Electric cars, solar panels and smartphones – all of them contain critical raw materials. They are the lifeblood of our modern societies.
The Industry Committee adopted measures to boost the supply of strategic raw materials, crucial to secure the EU’s transition towards a sustainable, digital and sovereign future.
The Critical Raw Materials Act, recently adopted with a strong majority, aims to allow Europe to accelerate towards European sovereignty and competitiveness, with an ambitious change of course. The report as adopted today will cut red tape, promote innovation along the entire value chain, support SMEs and boost research and development of alternative materials and more environmentally-friendly mining as well as production methods.
The report highlights the importance of securing strategic partnerships between the EU and third countries on critical raw materials, in order to diversify the EU’s supply – on an equal footing, with benefits for all sides. It paves the way for long-term partnerships with knowledge- and technology-transfer, training and upskilling for new jobs with better working and income conditions, as well as extraction and processing on the best ecological standards in our partner countries.
MEPs also push for a stronger focus on research and innovation concerning substitute materials and production processes that could replace raw materials in strategic technologies. It sets circularity targets to foster the extraction of more strategic raw materials from waste. MEPs also insist on the need to cut red tape for companies and especially small and medium-sized enterprises (SMEs).

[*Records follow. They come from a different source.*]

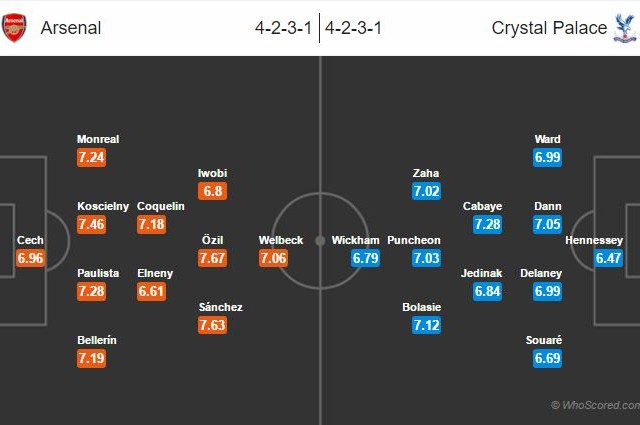
Task: Click the Crystal Palace team name
Action: pos(549,28)
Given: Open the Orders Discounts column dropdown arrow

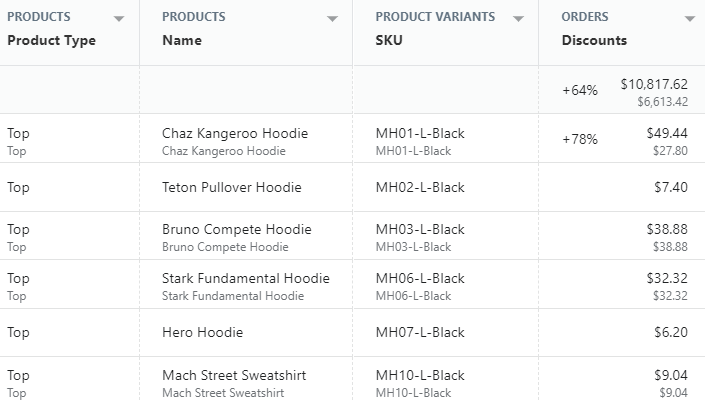Looking at the screenshot, I should click(690, 19).
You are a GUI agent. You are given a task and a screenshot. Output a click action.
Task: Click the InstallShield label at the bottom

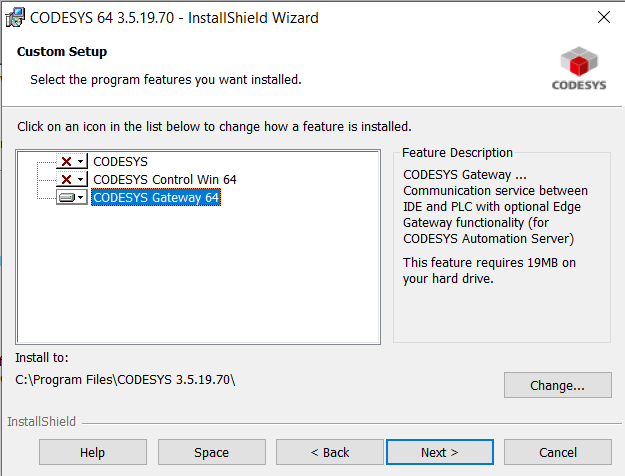coord(41,422)

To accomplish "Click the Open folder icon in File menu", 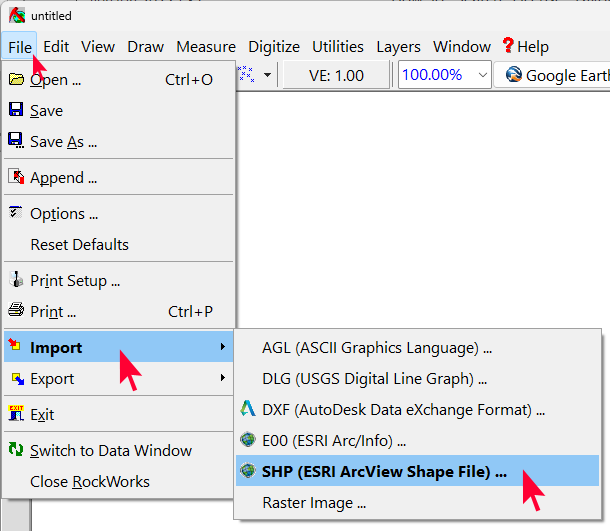I will pos(16,80).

Lead MEP Nicola Beer (Renew, DE) said: “With a strong majority, the Industry Committee sends a strong signal ahead of the trilogue. The agreed report provides a clear blueprint for European security of supply, with a research and innovation boost along the entire value chain.”
“Instead of having far too many ideology-driven subsidies, it relies on fast and simple approval processes and reducing red tape. In response to geopolitical upheavals, it creates the preconditions to offer targeted economic incentives to private investors in the context of production and recycling in Europe. At the same time, it builds on the expansion of strategic partnerships with third countries. The foundation for Europe’s course towards open, economic and geopolitical sovereignty has been laid”, she added.
The draft legislation was adopted in the committee with 53 votes to 1, with 5 abstentions. It will be put to a vote by the full House during the 11-14 September plenary session in Strasbourg.
For now, the EU is dependent on certain raw materials. Critical raw materials are pivotal for the EU’s green and digital transitions, and securing their supply is crucial for the European Union’s economic resilience, technological leadership, and strategic autonomy. Since the Russian war on Ukraine and an increasingly aggressive Chinese trade and industrial policy, cobalt, lithium and other raw materials have also become a geopolitical factor.
With the global shift towards renewable energies and the digitization of our economies and societies, the demand for some of these strategic raw materials is expected to rapidly increase in the coming decades.
A report by the International Energy Agency (IEA) published in May 2021 alerts governments to the explosion in global demand for critical raw materials in the energy sector caused by the decarbonization of economies: this demand could be multiplied by 4 if the world complies with the commitments of the Paris Agreement. Most of this growth will come from the needs of electric vehicles and their batteries, followed by power grids, solar panels and wind power. Lithium requirements could increase 42-fold by 2040, graphite 25-fold, cobalt 21-fold and nickel 19-fold. Yet these materials are concentrated in a handful of countries: three states extract 50% of the world's copper: Chile, Peru and China; 60% of cobalt comes from the Democratic Republic of Congo; China extracts 60% of the world's rare earths and controls over 80% of their refining. According to the IEA, governments need to build up strategic reserves to avoid supply disruptions.